Pedofilia, atti sessuali con 13enni

Il primario era stato accusato di 18 episodi di presunti comportamenti illeciti su bambine di 13 anni durante le visite mediche da lui effettuate nell’ospedale di Legnano (Milano). L’uomo, però, che si trovava ai domiciliari così come disposto dalla Procura di Busto Arsizio, aveva sempre ribadito la sua innocenza. “Come suo medico di famiglia – ha dichiarato Alberto Aronica - ero autorizzato ad andarlo a trovare. A fine luglio stava molto male e ho consigliato una visita psichiatrica perché avevo capito che era a rischio suicidio. E’ stato visto da psichiatri tre volte. La richiesta di libertà si basava sulla perizia di parte, redatta da un noto pediatra che, guardando i filmati, ha ritenuto di vedere solo riprese di normali visite pediatriche. Purtroppo questa perizia è stata ignorata [...] Insomma una vittima innocente di un’accusa assolutamente falsa. Aveva perso tutto, aveva perso ogni speranza”.

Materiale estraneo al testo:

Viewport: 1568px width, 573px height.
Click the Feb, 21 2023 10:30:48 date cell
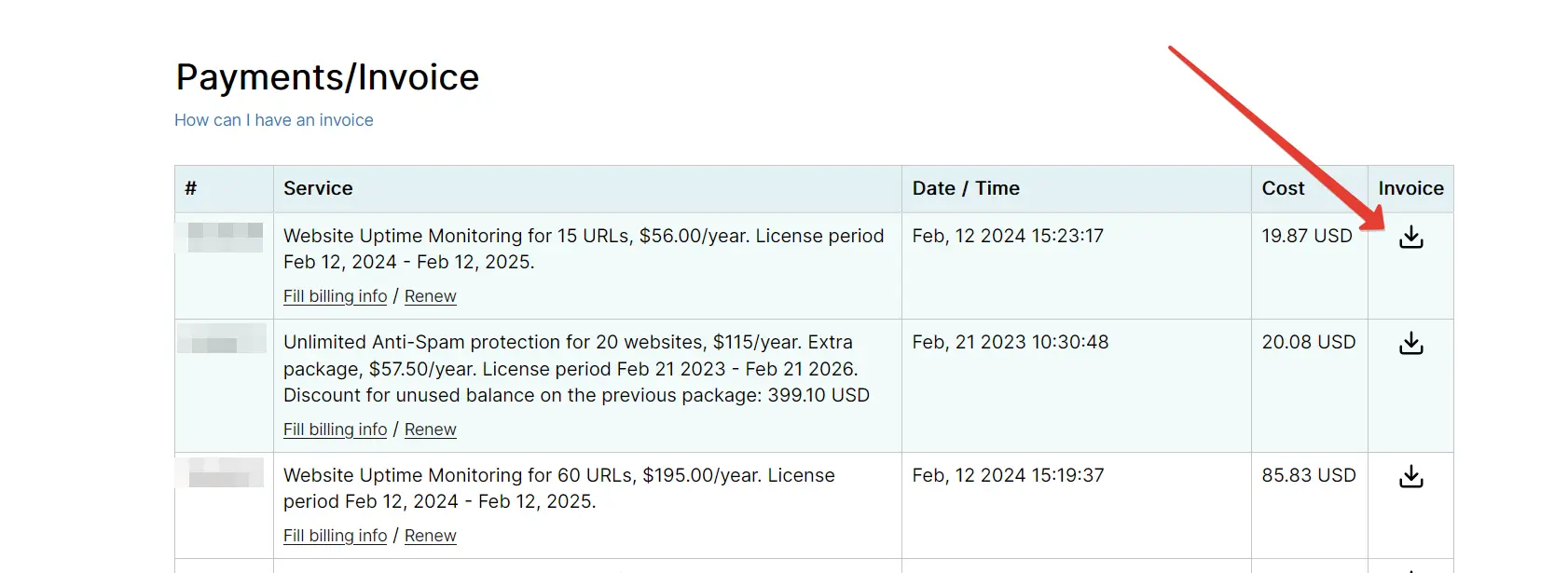1011,342
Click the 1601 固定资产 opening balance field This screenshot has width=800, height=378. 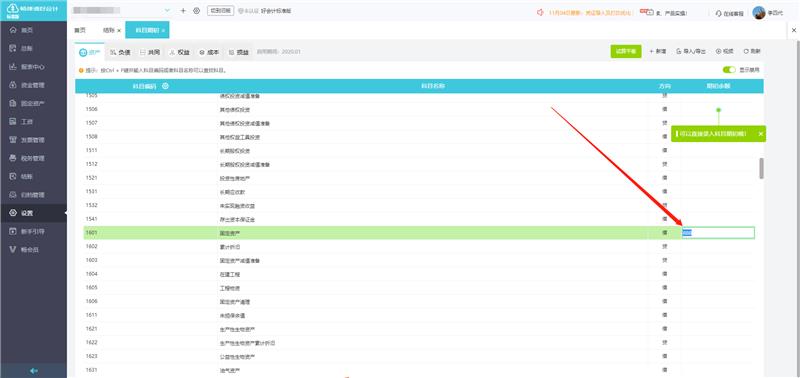pos(718,233)

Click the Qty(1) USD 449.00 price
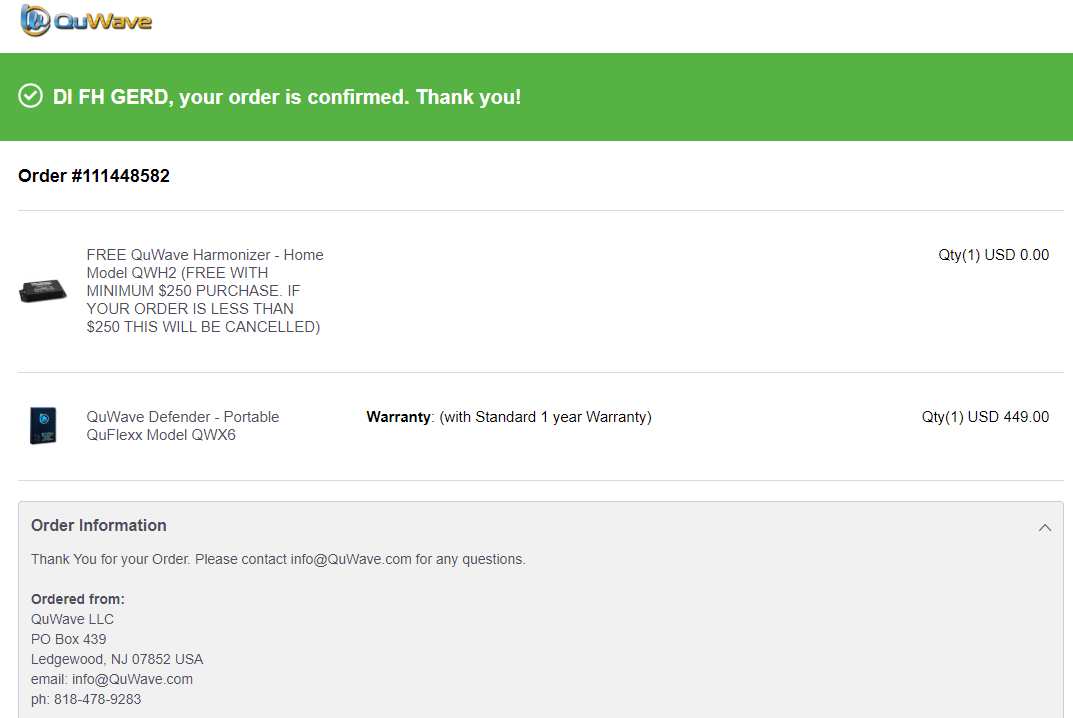pyautogui.click(x=985, y=417)
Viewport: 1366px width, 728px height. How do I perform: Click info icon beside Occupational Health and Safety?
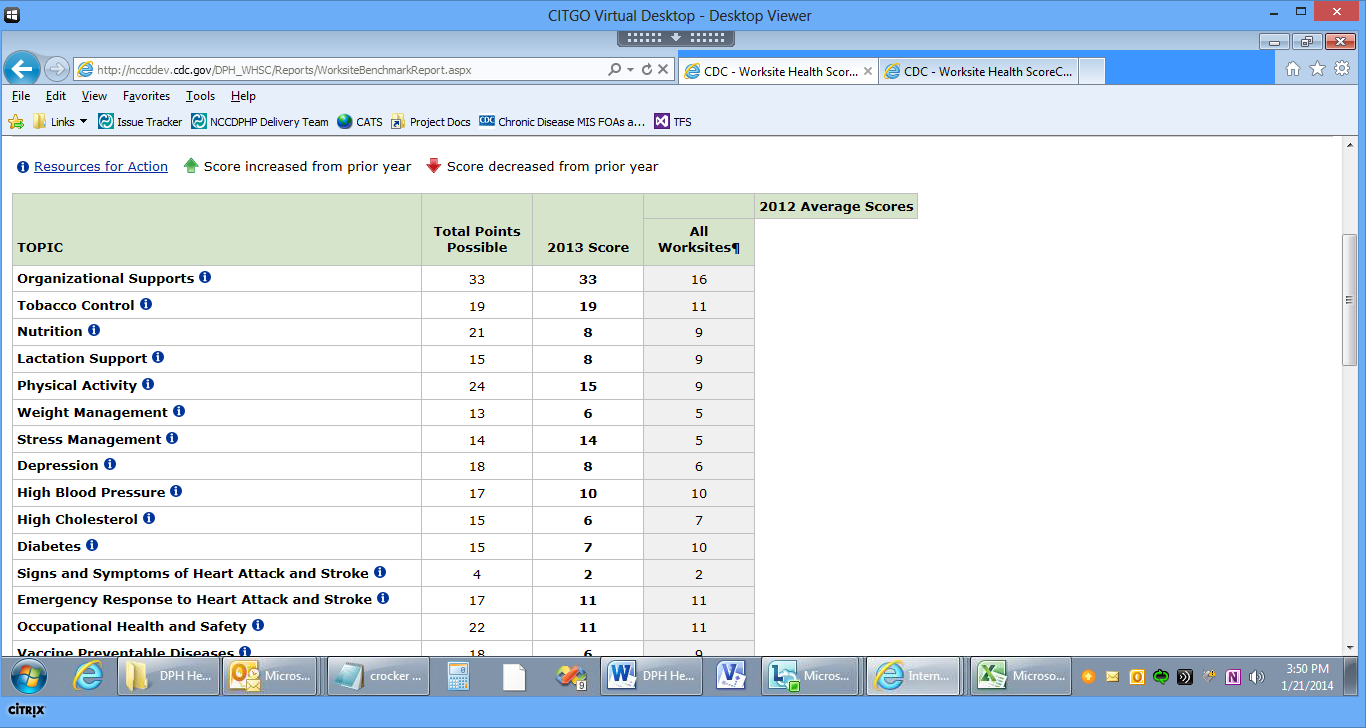(257, 625)
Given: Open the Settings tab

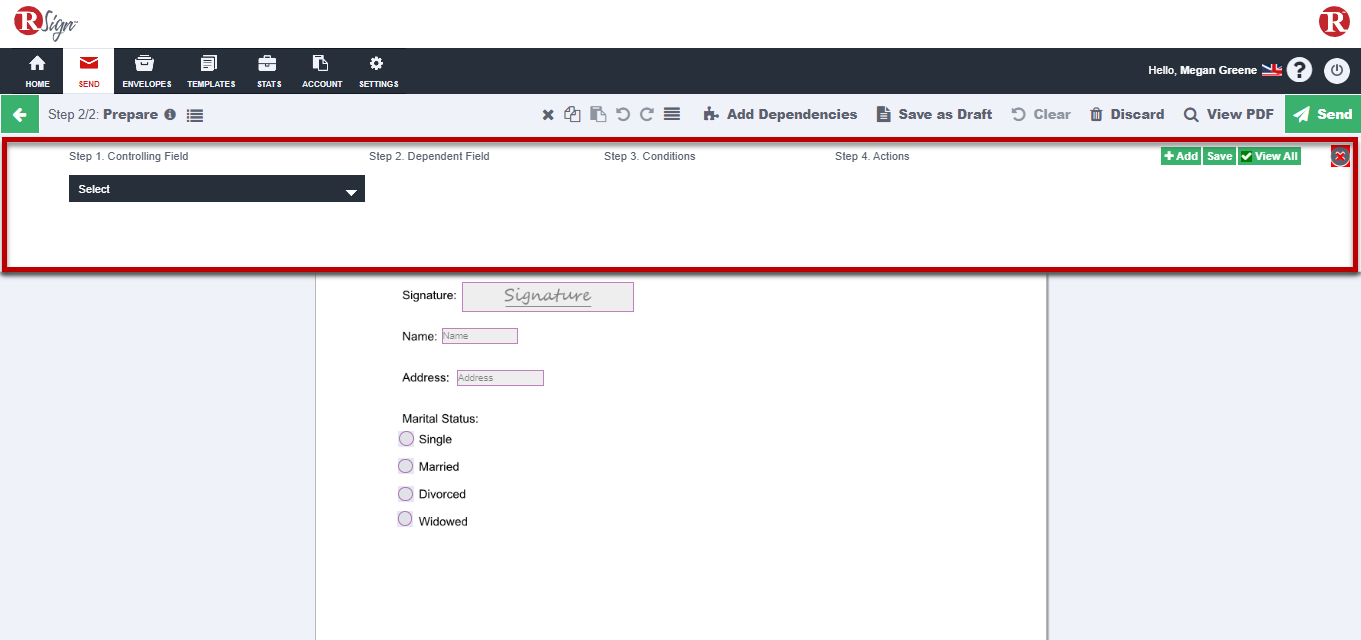Looking at the screenshot, I should pos(378,71).
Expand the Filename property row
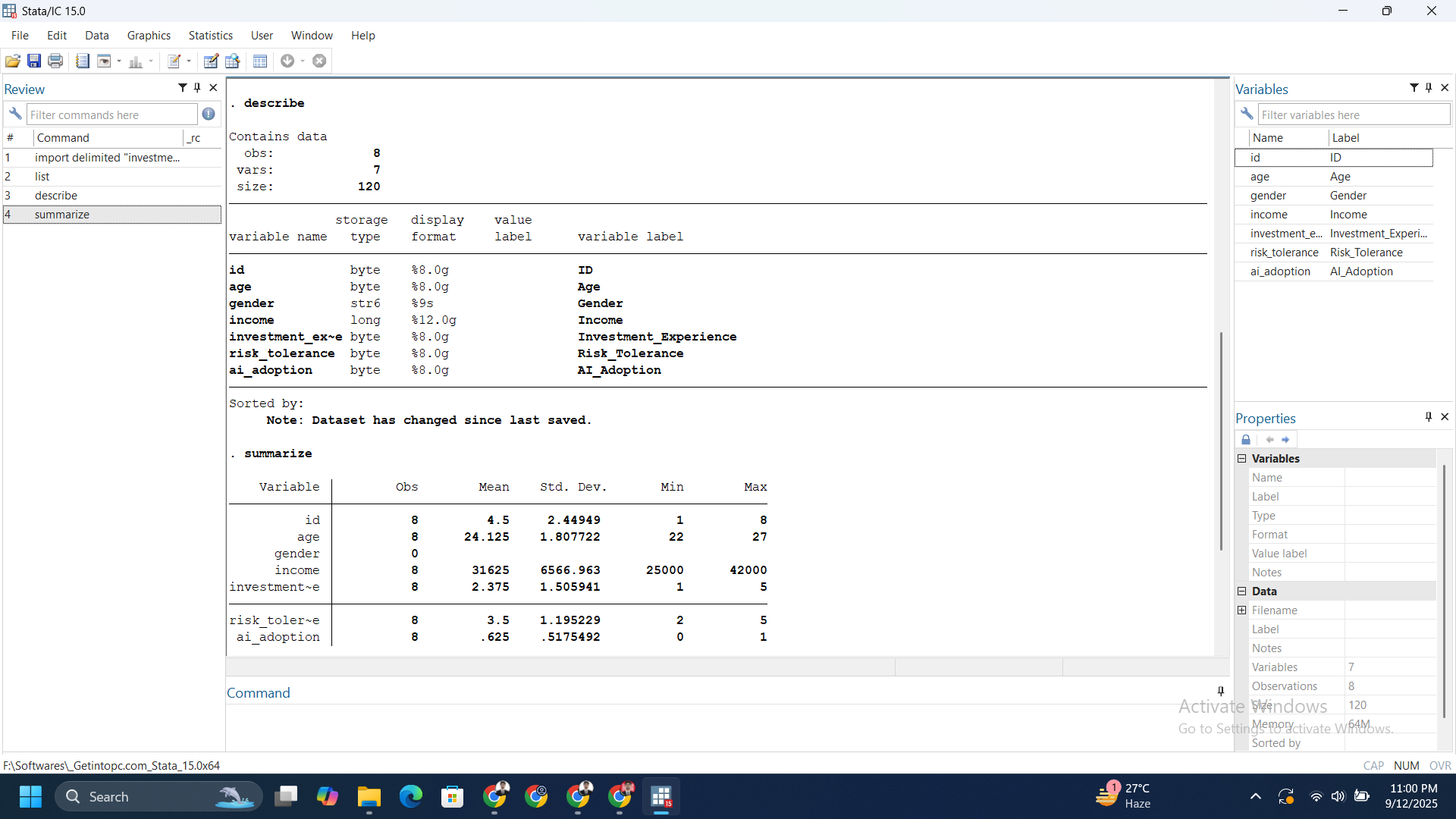 click(x=1242, y=610)
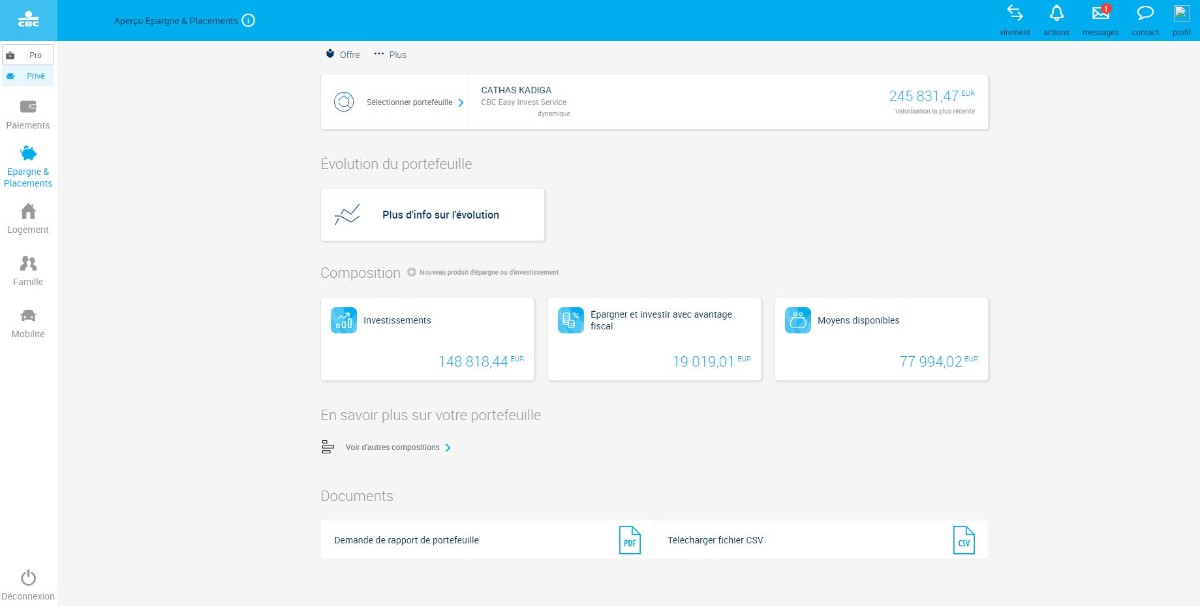This screenshot has width=1200, height=606.
Task: Click the info icon beside Aperçu Epargne & Placements
Action: pyautogui.click(x=249, y=20)
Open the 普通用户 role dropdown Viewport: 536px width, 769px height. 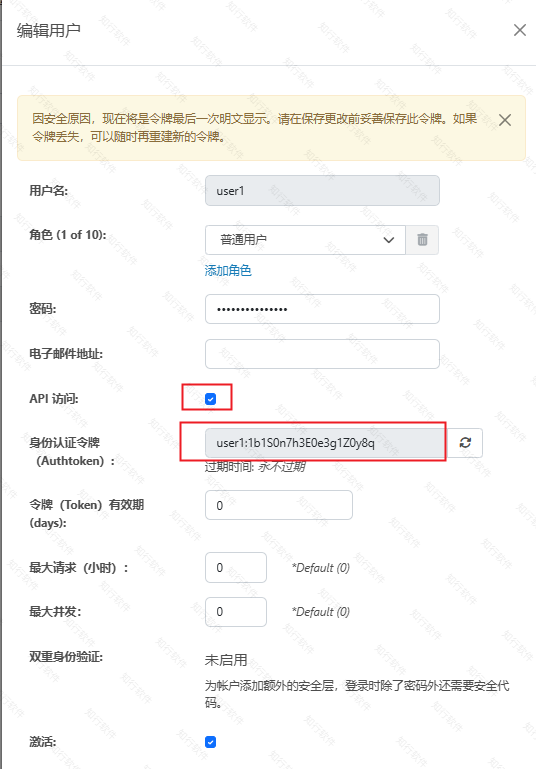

Pedofilia, pediatra ribadiva la sua innocenza

“Il consulente aveva appena terminato le perizie sui due computer in uso al medico dai quali è emerso copioso materiale, circa 5mila file” ha detto il procuratore capo della Repubblica di Busto Arsizio Gianluigi Fontana riferendosi alla presenza di immagini pedopornografiche. Sarebbero emersi anche accessi a siti pedopornografici e ad una sito che racconta di abusi su bambine.